A Blair County judge has approved an out-of-court settlement for the survivors of a woman who died in 1998 from lung cancer. Judge Hiram A Carpenter was to preside over a two-week civil trial in May in which Wayne Campbell of Altoona was suing Sylvan Radiology and now-retired Dr. Mason Whitmore for not diagnosing a tumor that eventually led to the death of Campbell’s 52-year-old wife, Carole. But a recent mediation session resulted in the settlement. Part of the settlement will be paid for through the state’s Medical Professional Liability Catastrophe Loss Fund, known as the CAT Fund. Campbell’s Philadelphia attorney, Eric G. Zajac, a former Altoonan, said he couldn’t talk about the settlement.

But he said that since the case was filed, Pennsylvania legislators have eliminated the CAT fund, which gave doctors insurance protection beyond the policies they acquire on the open market.

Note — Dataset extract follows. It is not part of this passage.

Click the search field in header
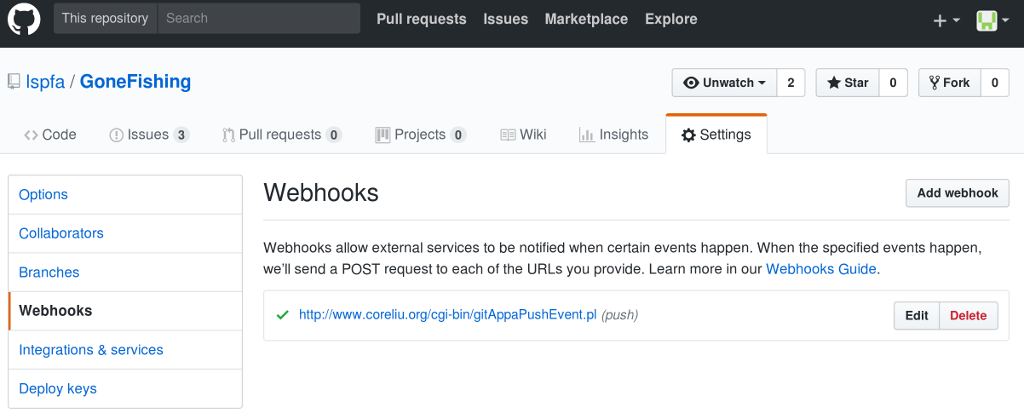 (259, 18)
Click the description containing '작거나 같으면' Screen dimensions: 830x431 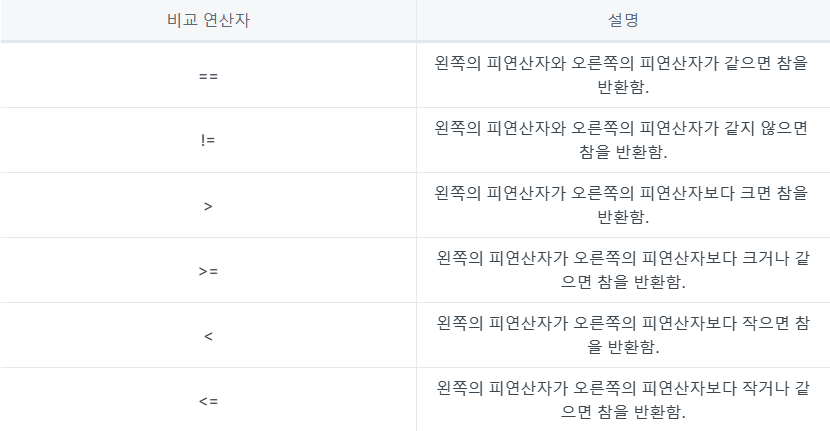click(623, 400)
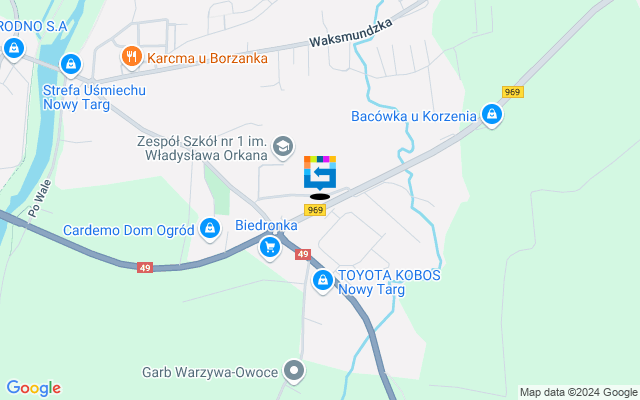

According to legal documents filed in the county courthouse, Carole Campbell was ailing and went for a medical exam in November 1997. Her doctor suggested she undergo a lung examination, and she had an X-ray taken by Whitmore at Altoona Hospital. The doctor found her condition to be normal, according to court papers. About a year later, she went to the doctor for swelling of the neck and face, and it was discovered she was suffering from cancer. The trial would have involved expert witnesses, including Dr. Larry R. Kaiser of the University of Pennsylvania.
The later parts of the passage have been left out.